5.
İlk 3 senesini uzak yaşadığımız, son 5 senesini ise aynı evde devam ettirdiğimiz toplamda 8 yılı devirdiğimiz ilişkimizde olan farklardır.
İlk 3 sene uçak bileti, final haftası, iptal olan ders, yol, özlemek, içmek, anksiyete şeklinde devam eden mevzular hayatımı bitmek bilmeyen bir sancıya dönüştürdü. İlk kez gerçekten aşık olduğunu anlayıp çok sevince uzak olmak katlanılmaz oluyor. Özlem ruhumu emiyordu ve resmen "tam" hissetmiyordum.
Buluşunca seks seks seks, içki, dizi, yemek, gezmek, gelecek planı yapmak ve hop gitme zamanı...
5 sene önce benim de okulum bitti ve planladığımız gibi ben İstanbul'a taşındım. Ev tuttuk, beraber yaşamaya başladık. Asla unutmam, beraber, evimizde kaldığımız ilk gece ne yapacağımızı şaşırıp kitap okumaya çalışmıştık.
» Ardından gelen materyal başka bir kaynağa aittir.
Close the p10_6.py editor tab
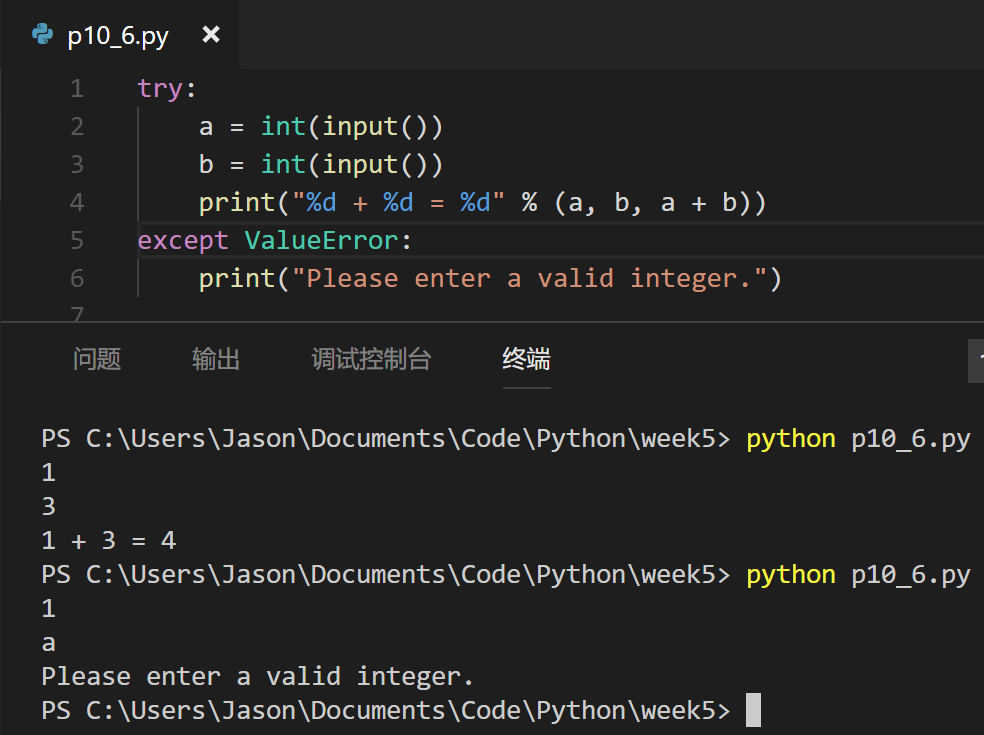This screenshot has width=984, height=735. click(x=211, y=34)
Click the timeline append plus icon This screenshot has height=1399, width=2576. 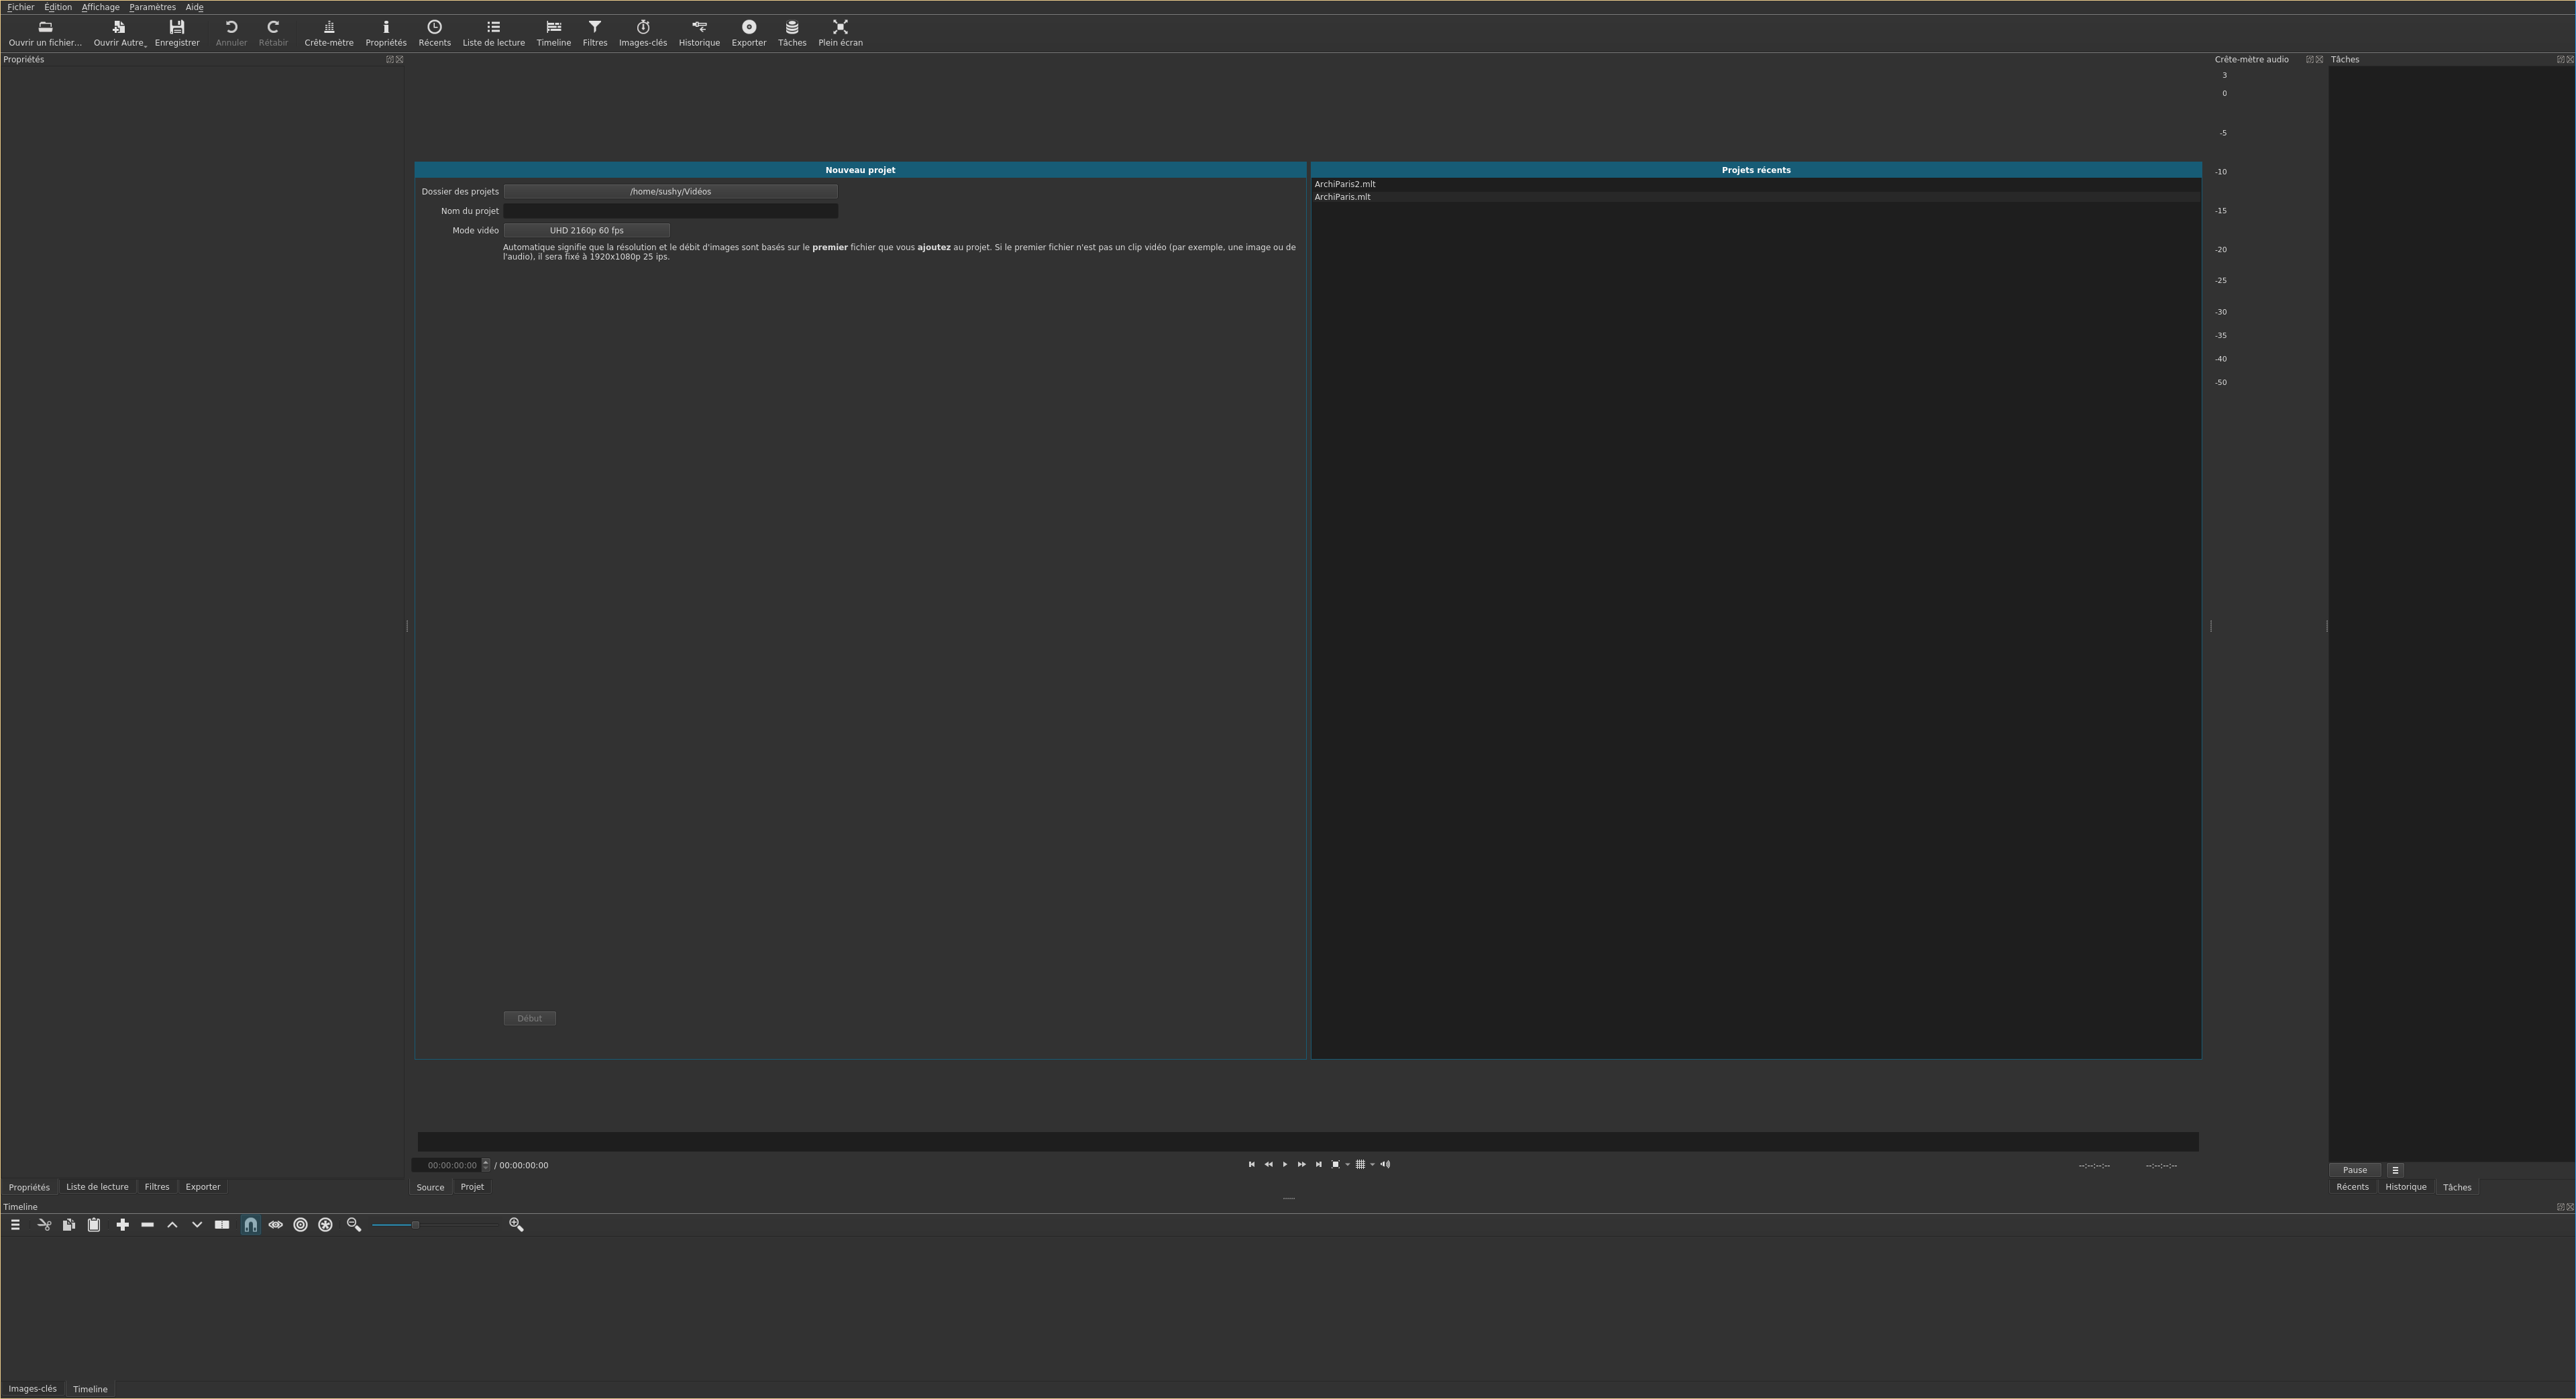pos(122,1225)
Şu an üzerimizde evin sorumluluğu, hayat standardımızı yükseltme derdi, barınaktan sahiplendiğimiz evladımız, ilerleyen yaş elbette ilk zamanlardaki gibi "anlık" yaşama olanağı vermiyor ve itiraf edeyim tavşan gibi sevişmeyi de bıraktık. Birbirimizi hiç tanımıyormuşuz, tanıdık. En yakın arkadaşım, sırdaşım, yoldaşım oldu; bir ömrü, aynı evi, aynı geleceği paylaşıyoruz daha ne olsun? Emek emek bir sevgi inşa ettik ve bu yüzden çok kıymetli bizim için. Dünya bir yana, o bir yana... Bunun yanında bir şey geldi başımıza: alışkanlık! Yalnız uyuyamaz oldum, öyle acayip bir şey... özlemim beraber olunca azalır diyordum, üzerine bir de alışkanlık eklendi, işten çıkalım da buluşalım diye bekliyorum.
İlk zamanları zor, meşakkatli, bol sınavlı, çok serseri serbest stili geçse de ilerleyen zamanların temelini atmışız da haberimiz olmamış.
Aşk, emek harcamadan asla aşk değil!